Ad un mese dall’inizio delle proteste in Colombia le repressioni da parte delle forze dell’ordine contro i manifestanti non cessano. Il Presidente della Repubblica Ivan Duque ha deciso di schierare l’esercito per tentare di mettere fine alle manifestazioni nella città di Cali.
Venerdì il Presidente della Repubblica colombiana in visita nella città di Cali, nel dipartimento della Valle del Cauca, ha dichiarato di voler schierare l’esercito per fermare le manifestazioni in questa città.
Cali è diventata il centro delle proteste che dal 28 aprile si susseguono senza sosta nel paese sud americano e per questo Ivan Duque ha deciso di schierarvi l’esercito.

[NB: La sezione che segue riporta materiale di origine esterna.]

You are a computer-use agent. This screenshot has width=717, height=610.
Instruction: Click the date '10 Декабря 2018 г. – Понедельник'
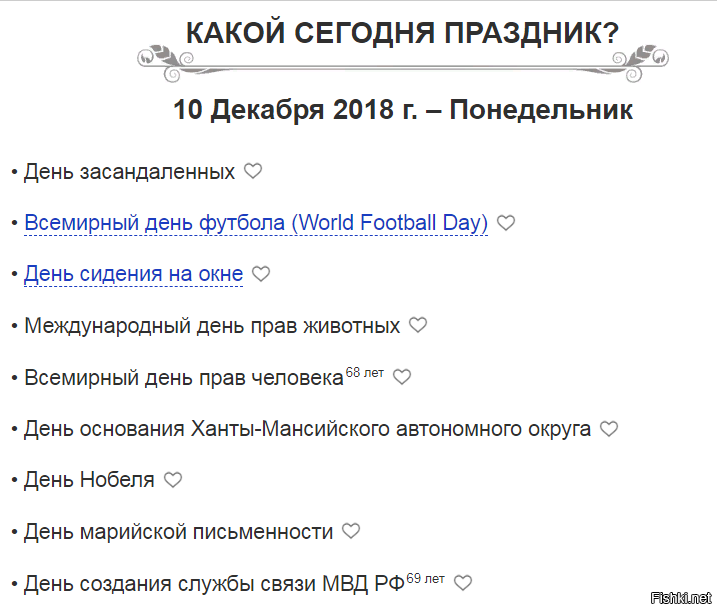pos(402,109)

Con questa decisione, secondo quanto da lui affermato, le forze dell’ordine verranno triplicate.
Intanto nella notte tra venerdì e sabato a Cali sono state uccise due persone e ferite almeno una ventina. Oltre alle classiche forze dell’ordine ovvero la polizia e la squadra mobile anti-sommossa, ESMAD, adesso anche “civili” hanno iniziato a dare manforte agli agenti.
Infatti molte testimonianze riportano che persone in abiti civili e dotate di armi da fuoco hanno iniziato a sparare contro i punti di blocco creati dai manifestanti per le strade. La parte sud di Cali è stato l’epicentro degli scontri avvenuti la scorsa notte.
La decisione di Duque di schierare l’esercito avviene dopo che il Senato con un ampia maggioranza aveva respinto la mozione di censura contro il Ministro della Difesa Diego Molano, votata un paio di giorni fa. Con questa votazione il Senato aveva fatto quadrato attorno all’operato del Ministro autorizzando di fatto l’uso della mano dura contro i manifestanti ed autorizzando quindi il Presidente a prendere qualunque provvedimento ritenesse necessario compreso lo schieramento dell’esercito.
Per tentare di fermare la violenza, dato che la comunità internazionale, a parte degli scarni comunicati, non prende alcun provvedimento, è stata redatta una lettera firmata da pensatori, donne, leader sociali, sindaci, consiglieri, deputati e leader politici nella quale si condanna l’uso indiscriminato della forza per sedare le manifestazioni.
Nel testo si legge che questa pratica è un “brutale giro di vite contro i manifestanti e una palese violazioni dei diritti umani del popolo colombiano, che si sta mobilitando in tutto il paese contro le misure economiche, sociali e politiche del governo di Ivan Duque”.
Gli oltre cento firmatari della lettera, di diversi paesi delle Americhe e dell’Europa, hanno espresso nel loro documento la convinzione che la politica estera statunitense nei confronti della Colombia “si traduce in un clima di maggiore violenza”.
I firmatari della dichiarazione ritengono “che la militarizzazione della Colombia contribuisca solo ad aggravare la situazione di violenza che il Paese già vive”. Chiedono inoltre che vengano condotte indagini che portino alla scoperta della verità e che puniscano i responsabili delle violenze.
Tra i firmatari figurano, tra gli altri, Enrique Dussell (Argentina), Iñaki Gil De San Vicente (Euskadi), Nestor Kohan (Argentina), Fernando Buen Abad (Messico), Ramón Grosfoguel (Porto Rico).
Ad oggi, organizzazioni per i diritti umani come Temblores, registrano in Colombia, 3.405 violenze della polizia, 59 vittime, 47 persone con ferite agli occhi e 22 casi di violenza sessuale da parte della forza pubblica. Ma i dati sono sottostimati, secondo gli stessi manifestanti sarebbero almeno una cinquantina le persone uccise durante le manifestazioni.